Ketika Bung Karno berkuasa, dia menyingkirkan politisi sipil dan militer yang dipersepsikan dapat menghalangi dalam menjalankan visinya mengurus Indonesia, dari panggung kekuasaan. Misalnya rekan seperjuangan seperti Sutan Syahrir ditahan, Jenderal Nasution dipreteli dari rantai komando ABRI.
Jenderal Soeharto juga melakukan hal sama, meski dengan cara terlihat “lebih konstitusional”. Misalnya, dengan dukungan elite ABRI, melucuti kekuatan MPR sebagai lembaga tertinggi negara. Jenderal yang dirasa berpotensi sebagai “matahari kembar” seperti Sarwo Edhi Wibowo atau LB Moerdani, ditepikan.
Presiden Habibie, Abdurrahman Wahid dan Megawati yang dipilih MPR setelah Reformasi tidak sampai sejauh itu berbuat. Entah ada niat atau tidak, yang pasti waktu memerintah mereka terlalu pendek untuk mengotak-atik konstelasi negeri demi ambisi pribadi.
Di era Presiden dua periode yakni SBY dan Jokowi, hal serupa terjadi meski bentuknya samar-samar. SBY berusaha menyingkirkan Ketua Umum Partai Demokrat, Anas Urbaningrum, yang dinilai makin kuat cengkeramannya di Demokrat. Di era Jokowi, isu tiga periode dengan segala macam justifikasi politisi dan yuridis dikumandangkan para loyalisnya sejak 2021. Presiden Prabowo? Belum kelihatan ada tanda-tanda mengarah ke sana secara terang benderang.
Kembali ke Suryana, sepertinya dia lupa salah satu sila dalam Pancasila adalah “Keadilan sosial bagi seluruh rakyat Indonesia”. Bagaimana berharap dia mampu menghadirkan keadilan sosial bagi seluruh rakyatnya di negara demokrasi, jika dalam pilihan politik saja semua dipaksa untuk seragam? Jika hendak fanatik pada satu partai, itu hak dia sepenuhnya. Yang penting tidak mengurangi hak dan keadilan masyarakatnya untuk sejahtera, apa pun warna pilihan mereka.

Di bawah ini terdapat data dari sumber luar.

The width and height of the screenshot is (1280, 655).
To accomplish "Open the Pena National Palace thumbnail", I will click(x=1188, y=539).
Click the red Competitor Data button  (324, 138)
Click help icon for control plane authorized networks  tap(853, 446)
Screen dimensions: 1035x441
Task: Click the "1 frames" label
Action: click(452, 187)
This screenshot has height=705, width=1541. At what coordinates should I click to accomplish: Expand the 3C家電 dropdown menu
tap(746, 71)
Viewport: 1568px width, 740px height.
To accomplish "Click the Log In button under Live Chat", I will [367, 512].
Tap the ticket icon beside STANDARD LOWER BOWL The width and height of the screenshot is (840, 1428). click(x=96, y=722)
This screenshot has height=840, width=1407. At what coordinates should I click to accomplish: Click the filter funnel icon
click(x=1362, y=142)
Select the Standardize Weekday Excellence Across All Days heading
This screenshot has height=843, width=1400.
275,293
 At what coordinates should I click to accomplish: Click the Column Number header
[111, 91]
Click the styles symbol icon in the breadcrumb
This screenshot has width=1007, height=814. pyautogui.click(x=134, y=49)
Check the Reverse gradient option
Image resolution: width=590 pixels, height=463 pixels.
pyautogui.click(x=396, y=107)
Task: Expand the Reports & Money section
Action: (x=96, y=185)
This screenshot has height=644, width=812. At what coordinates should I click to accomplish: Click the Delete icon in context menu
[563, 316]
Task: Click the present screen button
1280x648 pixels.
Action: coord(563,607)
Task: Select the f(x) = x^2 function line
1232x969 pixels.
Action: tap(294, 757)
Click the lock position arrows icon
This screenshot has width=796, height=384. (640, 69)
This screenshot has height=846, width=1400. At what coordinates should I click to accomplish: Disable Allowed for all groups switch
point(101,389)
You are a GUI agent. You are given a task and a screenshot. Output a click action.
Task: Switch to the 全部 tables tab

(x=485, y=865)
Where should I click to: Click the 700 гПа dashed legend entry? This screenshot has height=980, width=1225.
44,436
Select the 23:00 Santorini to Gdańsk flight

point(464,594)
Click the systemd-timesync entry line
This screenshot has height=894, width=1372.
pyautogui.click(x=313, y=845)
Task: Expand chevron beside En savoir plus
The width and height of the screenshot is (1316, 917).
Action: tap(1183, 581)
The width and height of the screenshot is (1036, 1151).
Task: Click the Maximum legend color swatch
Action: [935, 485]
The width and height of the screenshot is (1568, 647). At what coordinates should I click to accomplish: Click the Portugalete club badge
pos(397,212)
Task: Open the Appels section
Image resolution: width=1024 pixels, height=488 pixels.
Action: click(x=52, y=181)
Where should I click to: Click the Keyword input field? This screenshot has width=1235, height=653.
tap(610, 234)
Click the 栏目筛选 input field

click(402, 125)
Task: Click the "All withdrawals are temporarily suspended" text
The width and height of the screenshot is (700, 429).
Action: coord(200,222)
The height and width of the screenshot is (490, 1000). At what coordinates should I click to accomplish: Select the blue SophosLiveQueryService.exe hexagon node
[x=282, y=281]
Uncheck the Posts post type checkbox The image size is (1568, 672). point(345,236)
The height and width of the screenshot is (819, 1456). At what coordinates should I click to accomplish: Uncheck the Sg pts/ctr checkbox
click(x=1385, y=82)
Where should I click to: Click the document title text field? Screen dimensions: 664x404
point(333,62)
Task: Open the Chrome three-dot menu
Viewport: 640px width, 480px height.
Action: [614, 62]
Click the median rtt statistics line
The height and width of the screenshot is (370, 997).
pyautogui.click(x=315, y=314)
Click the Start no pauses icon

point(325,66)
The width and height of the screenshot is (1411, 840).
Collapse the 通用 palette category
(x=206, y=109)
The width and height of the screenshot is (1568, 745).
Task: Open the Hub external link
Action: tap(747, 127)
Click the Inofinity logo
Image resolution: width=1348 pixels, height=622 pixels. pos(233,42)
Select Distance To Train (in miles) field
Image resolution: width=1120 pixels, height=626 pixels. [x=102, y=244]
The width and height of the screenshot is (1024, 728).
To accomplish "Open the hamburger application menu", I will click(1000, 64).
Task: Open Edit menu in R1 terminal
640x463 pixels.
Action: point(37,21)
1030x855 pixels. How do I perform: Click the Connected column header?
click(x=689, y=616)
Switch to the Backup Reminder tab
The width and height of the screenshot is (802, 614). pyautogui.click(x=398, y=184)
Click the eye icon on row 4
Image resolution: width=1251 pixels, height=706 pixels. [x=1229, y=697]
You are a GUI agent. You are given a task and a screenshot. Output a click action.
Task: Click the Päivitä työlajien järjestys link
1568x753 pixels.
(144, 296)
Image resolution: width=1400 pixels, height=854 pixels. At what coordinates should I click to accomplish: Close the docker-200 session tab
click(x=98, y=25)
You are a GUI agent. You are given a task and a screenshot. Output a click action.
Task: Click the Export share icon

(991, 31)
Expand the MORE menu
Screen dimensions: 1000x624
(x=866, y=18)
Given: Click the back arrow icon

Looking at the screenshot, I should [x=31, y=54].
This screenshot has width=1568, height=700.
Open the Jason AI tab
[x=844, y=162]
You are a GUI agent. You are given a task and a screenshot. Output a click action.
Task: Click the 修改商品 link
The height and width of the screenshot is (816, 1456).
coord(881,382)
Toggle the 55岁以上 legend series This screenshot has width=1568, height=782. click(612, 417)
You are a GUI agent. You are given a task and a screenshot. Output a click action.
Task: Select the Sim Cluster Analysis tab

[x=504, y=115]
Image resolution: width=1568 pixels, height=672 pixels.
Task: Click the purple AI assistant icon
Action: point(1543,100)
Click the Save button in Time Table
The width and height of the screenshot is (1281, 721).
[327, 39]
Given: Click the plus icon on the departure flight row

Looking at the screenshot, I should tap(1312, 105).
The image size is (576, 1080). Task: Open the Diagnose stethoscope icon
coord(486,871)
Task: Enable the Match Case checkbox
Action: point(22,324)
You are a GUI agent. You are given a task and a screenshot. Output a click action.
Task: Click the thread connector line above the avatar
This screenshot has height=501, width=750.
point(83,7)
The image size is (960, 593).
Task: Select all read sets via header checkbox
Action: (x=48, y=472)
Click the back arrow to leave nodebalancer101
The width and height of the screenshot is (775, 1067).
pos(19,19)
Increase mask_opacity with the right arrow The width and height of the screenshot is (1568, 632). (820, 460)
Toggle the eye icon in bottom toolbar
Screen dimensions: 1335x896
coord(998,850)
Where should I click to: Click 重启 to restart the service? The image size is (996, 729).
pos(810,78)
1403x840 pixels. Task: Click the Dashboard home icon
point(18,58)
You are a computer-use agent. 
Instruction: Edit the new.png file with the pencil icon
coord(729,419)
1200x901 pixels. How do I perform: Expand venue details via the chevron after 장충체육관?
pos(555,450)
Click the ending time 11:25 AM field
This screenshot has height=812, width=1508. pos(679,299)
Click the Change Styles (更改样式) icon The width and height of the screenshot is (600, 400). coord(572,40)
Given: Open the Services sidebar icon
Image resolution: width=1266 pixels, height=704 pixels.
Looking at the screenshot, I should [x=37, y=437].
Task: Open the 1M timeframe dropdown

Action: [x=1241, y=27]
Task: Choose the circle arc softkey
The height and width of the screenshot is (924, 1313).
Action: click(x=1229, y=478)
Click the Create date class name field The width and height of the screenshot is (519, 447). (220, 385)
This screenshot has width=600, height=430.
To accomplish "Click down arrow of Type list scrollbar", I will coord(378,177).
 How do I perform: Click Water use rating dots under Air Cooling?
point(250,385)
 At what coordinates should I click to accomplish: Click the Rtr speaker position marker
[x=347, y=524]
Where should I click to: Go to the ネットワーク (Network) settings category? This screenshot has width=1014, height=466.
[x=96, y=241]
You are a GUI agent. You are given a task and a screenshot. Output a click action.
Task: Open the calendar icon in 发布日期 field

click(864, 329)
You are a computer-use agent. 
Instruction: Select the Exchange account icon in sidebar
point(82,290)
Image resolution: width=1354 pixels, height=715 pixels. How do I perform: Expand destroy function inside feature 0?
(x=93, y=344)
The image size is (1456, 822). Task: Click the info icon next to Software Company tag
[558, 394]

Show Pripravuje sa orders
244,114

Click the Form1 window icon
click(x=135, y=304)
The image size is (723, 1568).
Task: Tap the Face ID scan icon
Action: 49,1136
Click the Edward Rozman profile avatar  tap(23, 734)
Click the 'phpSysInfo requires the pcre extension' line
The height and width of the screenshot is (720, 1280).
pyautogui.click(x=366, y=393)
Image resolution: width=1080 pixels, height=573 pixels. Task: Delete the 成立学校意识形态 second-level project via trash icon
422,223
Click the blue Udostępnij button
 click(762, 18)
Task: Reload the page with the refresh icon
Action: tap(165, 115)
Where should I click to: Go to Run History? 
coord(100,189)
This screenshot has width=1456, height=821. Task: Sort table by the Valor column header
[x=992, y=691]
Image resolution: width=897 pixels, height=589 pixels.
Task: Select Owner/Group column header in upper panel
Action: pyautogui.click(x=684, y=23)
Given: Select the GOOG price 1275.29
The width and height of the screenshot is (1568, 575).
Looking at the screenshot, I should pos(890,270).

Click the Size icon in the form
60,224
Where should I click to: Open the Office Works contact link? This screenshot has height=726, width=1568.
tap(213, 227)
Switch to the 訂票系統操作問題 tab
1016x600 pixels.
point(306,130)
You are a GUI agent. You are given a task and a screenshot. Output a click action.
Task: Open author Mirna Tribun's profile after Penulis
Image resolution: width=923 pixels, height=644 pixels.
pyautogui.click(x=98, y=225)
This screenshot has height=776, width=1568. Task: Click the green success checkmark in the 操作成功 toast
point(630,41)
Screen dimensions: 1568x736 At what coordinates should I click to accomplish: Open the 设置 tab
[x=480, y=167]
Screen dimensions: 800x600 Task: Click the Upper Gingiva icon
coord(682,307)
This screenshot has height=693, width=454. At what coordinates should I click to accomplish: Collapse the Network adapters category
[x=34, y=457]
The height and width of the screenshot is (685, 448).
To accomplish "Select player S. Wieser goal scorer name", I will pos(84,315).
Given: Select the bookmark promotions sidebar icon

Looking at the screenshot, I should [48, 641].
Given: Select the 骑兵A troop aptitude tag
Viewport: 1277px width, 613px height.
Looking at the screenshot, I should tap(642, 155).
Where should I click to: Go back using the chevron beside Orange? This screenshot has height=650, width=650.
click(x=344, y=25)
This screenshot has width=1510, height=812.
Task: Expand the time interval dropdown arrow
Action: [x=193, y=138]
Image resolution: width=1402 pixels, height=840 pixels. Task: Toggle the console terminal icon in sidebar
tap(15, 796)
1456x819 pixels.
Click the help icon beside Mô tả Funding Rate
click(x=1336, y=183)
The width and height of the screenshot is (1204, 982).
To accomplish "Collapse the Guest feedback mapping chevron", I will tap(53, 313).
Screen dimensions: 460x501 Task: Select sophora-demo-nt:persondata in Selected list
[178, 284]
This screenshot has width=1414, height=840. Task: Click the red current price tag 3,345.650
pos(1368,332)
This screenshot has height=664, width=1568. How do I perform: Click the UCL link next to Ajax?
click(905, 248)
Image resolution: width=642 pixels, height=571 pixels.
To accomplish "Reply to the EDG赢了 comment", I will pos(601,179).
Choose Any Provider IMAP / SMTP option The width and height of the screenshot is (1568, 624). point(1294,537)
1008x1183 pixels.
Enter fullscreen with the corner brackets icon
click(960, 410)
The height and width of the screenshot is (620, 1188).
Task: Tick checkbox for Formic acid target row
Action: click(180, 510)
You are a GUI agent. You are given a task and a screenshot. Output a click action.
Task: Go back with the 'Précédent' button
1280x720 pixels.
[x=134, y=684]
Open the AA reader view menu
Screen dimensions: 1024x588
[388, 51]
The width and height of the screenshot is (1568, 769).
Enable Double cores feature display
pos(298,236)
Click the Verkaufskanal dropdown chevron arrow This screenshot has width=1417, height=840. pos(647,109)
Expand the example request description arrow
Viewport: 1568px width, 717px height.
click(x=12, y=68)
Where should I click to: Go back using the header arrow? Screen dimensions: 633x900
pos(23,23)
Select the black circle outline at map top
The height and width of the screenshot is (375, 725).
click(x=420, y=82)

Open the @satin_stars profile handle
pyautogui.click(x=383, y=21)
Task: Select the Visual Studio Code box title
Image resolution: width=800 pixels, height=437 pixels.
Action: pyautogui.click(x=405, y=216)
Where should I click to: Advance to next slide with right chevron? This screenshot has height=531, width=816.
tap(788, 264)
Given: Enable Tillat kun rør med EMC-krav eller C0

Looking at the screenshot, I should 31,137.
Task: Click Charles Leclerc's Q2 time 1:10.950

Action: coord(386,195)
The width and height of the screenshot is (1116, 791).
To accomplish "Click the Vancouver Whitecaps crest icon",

Bung Karno saat pidato pada 1 Juni 1945 memakai kata “Sociale rechtvaardigheid”, istilah dalam bahasa Belanda yang berarti keadilan sosial. Ini menyudut pada konsep kesempatan yang setara bagi semua orang dalam masyarakat, tanpa diskriminasi. Bung Karno memimpikan Indonesia yang sejahtera dan adil dalam memenuhi hak asasi rakyatnya. Pun semua orang dapat hidup dengan martabat dan memiliki kesempatan berkembang. Mengacu konsep itu, tampaknya pernyataan Suryana bentrok dengan cita-cita mulia Bung Karno sebagai bapak ideologis PDIP.
Pelaporan ke polisi ini bukan sekadar gaduh antara Kades Baturiti dengan Gerindra. Ini bentuk intimidasi dan pesan terbuka bahwa Gerindra tidak diterima di Baturiti. Eksistensi Gerindra seakan dimaknai sebagai alarm darurat bagi Suryana. Padahal justru pernyataan frontalnya itu mengirim sinyal darurat sehat berdemokrasi di Bali, sekurang kurangnya di Baturiti.
Dia seperti setia dengan fantasi atau khayali (simulacrum) yang dibuatnya sendiri, dan menciptakan sikap bermusuhan kepada siapa saja di luar kumpulan yang diakui itu. Hari ini Gerindra sebagai lawan terdepan di Pilkada Tabanan yang dibegitukan. Siapa menjamin kekesalan serupa tidak dilayangkan ke partai, kelompok masyarakat atau warga lainnya di sana?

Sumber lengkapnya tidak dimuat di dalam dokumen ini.